### SHORT EXERCISE
Decide whether each statement agrees with the review below, answering yes or no and quoting the words of the review that settle it: (a) The Long Ships score was issued on a Colpix LP. (b) Film Score Monthly paired The Long Ships with Genghis Khan on CD. (c) Henry Levin directed Genghis Khan.

### DOCUMENT
-.-.-

January 10, 2011
Genghis Khan (1965), a new DVD soundtrack release from Kritzerland (#20017-7), features composer Dusan Radic (1929-2010), not a household name for soundtrack collectors. My LP collection of Radic consisted of a Liberty (LRP 3412) of this film and a Colpix CP517 of the film The Long Ships (1963). Both recordings have now legally been remastered to CD with Film Score Monthly coupling The Long Ships with Lord Jim (FSMCD Vol. 8, No. 11) in August of 2005. This is the output available for this Yugoslavian composer who spent most of his time composing for films for his country. He is a lesser composer who is well worth exploring.
Bruce Kimmel, owner/producer of Kritzerland, was quite kind to the film in his liner notes, much more so than this reviewer. The epic, directed by Henry Levin, starred Omar Shariff, Stephen Boyd, James Mason and numerous others in a very Hollywood epic production that was not well received by either the critics or the general public. Typical Hollywood glitter quite far from the real truth, one could spend two hours watching any number of other films. Khan was hardly a swashbuckling figure and perhaps there will be a film showing him for what he really was.

-.-.-

### ENTRIES SUPPLIED
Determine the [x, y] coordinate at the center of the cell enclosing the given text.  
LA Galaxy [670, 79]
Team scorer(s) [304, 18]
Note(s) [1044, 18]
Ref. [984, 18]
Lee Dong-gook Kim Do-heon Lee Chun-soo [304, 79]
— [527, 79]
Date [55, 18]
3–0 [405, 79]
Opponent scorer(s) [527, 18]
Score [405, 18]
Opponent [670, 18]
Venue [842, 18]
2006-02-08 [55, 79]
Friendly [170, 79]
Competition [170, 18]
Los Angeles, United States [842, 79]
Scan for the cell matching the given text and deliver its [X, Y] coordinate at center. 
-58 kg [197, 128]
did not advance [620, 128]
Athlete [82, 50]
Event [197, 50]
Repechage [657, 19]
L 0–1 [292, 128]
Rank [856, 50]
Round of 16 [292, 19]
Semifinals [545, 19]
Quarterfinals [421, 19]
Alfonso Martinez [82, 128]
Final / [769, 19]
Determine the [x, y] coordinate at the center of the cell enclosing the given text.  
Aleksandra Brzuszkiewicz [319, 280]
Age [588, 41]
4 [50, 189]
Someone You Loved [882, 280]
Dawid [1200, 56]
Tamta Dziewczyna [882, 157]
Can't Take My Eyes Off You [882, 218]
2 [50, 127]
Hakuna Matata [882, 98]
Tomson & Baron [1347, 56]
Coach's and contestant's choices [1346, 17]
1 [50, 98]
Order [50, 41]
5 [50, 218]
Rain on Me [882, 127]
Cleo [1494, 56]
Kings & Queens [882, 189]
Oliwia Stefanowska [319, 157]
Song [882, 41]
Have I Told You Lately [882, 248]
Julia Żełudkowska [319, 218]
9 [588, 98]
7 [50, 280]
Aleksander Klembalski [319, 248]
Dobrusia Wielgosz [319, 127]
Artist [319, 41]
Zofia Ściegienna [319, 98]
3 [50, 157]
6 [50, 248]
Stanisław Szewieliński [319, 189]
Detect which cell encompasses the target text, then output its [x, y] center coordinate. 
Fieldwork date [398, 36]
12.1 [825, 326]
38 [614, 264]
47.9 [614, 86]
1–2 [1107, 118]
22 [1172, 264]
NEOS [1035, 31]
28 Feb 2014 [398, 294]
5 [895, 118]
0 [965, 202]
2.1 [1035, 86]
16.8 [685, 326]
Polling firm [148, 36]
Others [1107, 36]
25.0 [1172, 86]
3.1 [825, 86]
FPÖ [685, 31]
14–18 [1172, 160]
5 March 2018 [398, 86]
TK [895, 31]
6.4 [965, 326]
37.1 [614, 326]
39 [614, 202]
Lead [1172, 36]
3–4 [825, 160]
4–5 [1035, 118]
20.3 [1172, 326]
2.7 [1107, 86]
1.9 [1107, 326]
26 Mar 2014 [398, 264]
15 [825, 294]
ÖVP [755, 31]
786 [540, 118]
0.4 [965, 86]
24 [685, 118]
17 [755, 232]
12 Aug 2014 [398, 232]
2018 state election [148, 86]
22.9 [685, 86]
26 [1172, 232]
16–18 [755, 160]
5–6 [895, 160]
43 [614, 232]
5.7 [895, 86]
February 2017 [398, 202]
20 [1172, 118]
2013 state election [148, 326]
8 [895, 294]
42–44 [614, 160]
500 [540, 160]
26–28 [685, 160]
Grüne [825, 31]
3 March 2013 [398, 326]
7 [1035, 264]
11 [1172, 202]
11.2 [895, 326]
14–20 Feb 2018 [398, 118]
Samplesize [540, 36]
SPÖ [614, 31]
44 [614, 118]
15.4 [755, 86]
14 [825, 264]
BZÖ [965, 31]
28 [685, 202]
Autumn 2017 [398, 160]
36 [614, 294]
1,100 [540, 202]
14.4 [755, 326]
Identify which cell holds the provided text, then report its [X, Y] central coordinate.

-.-.-

### ANSWER TO THE TASK
(a) Yes: "a Colpix CP517 of the film The Long Ships (1963)"
(b) No: "Film Score Monthly coupling The Long Ships with Lord Jim"
(c) Yes: "The epic, directed by Henry Levin"